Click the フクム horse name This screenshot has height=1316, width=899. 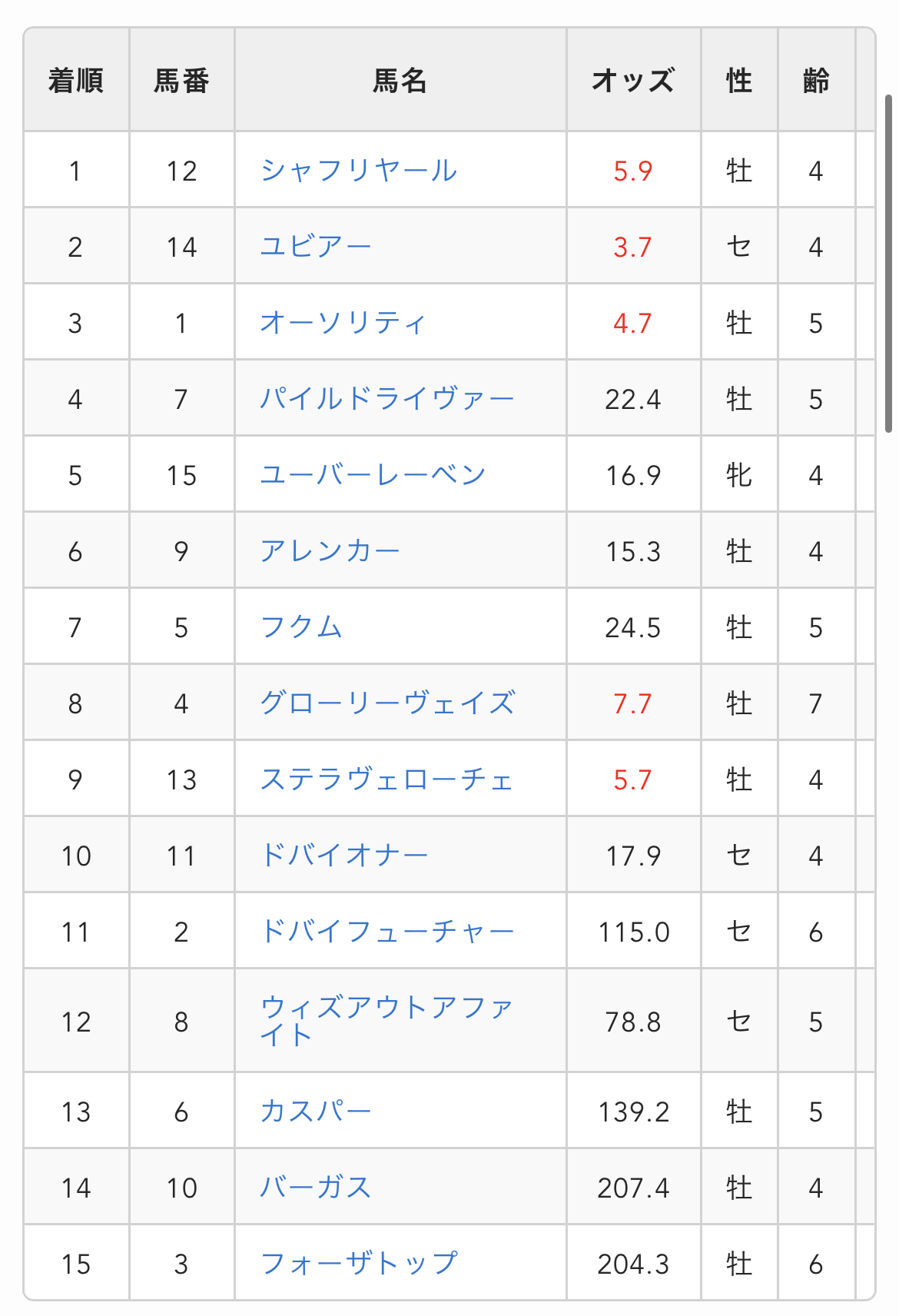tap(301, 626)
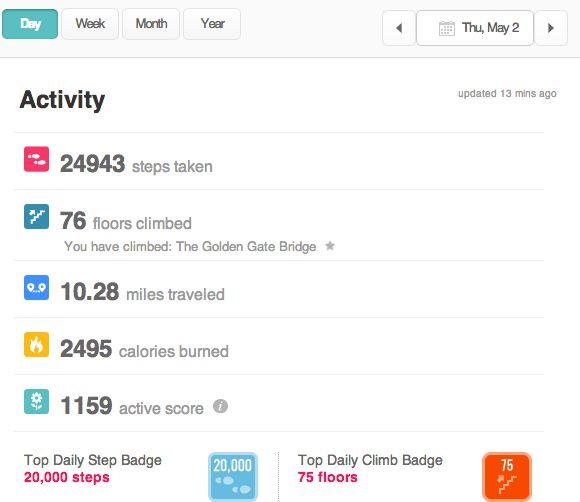Click the 75 floors badge text
This screenshot has height=502, width=580.
point(328,477)
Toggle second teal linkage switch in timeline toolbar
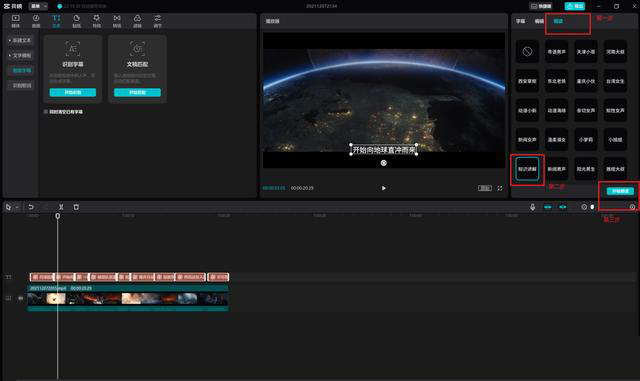640x381 pixels. click(x=563, y=207)
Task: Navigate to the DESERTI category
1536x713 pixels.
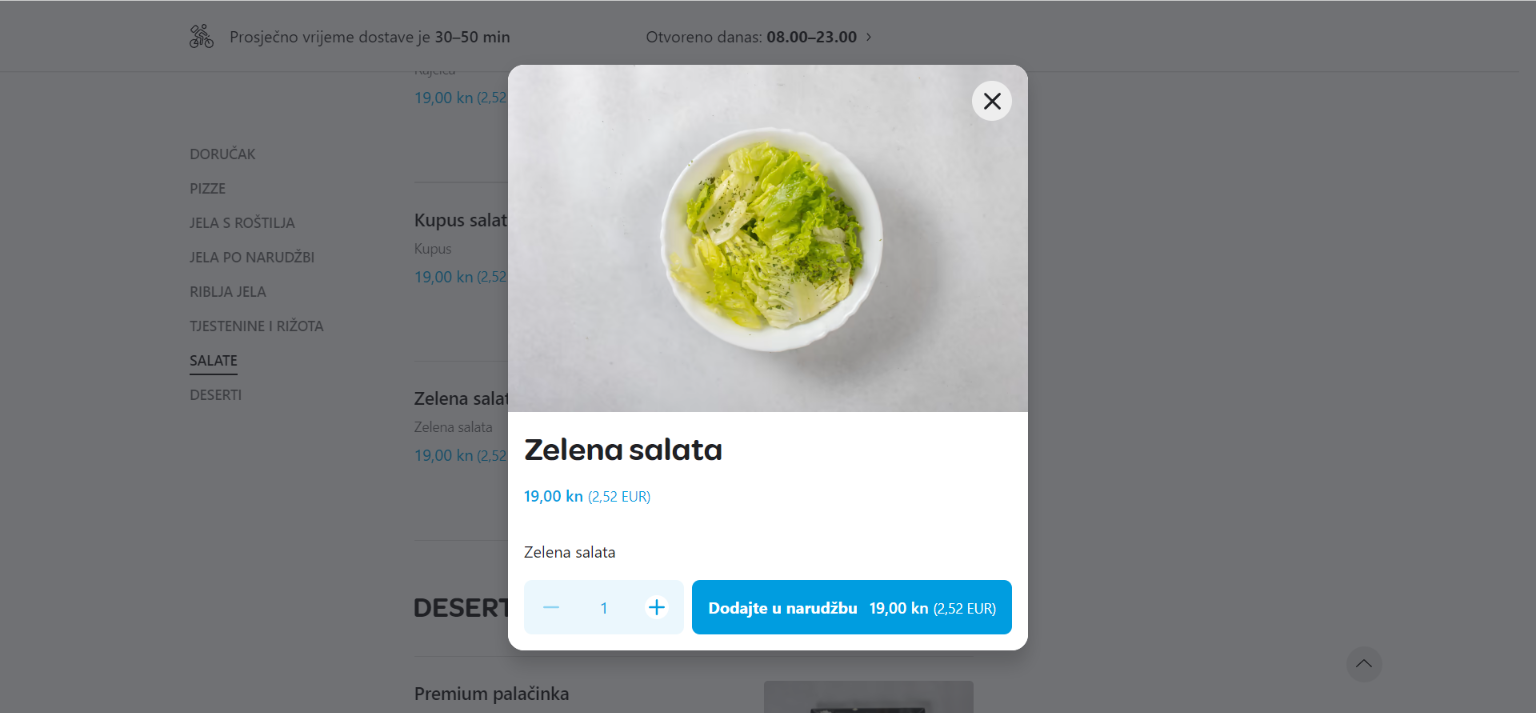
***
**PROBLEM DESCRIPTION**
Leave the pictures aside and transcribe only the lines from the one holding "Task: Navigate to the DESERTI category" through the final line of the records above.

**WORKED SOLUTION**
Task: Navigate to the DESERTI category
1536x713 pixels.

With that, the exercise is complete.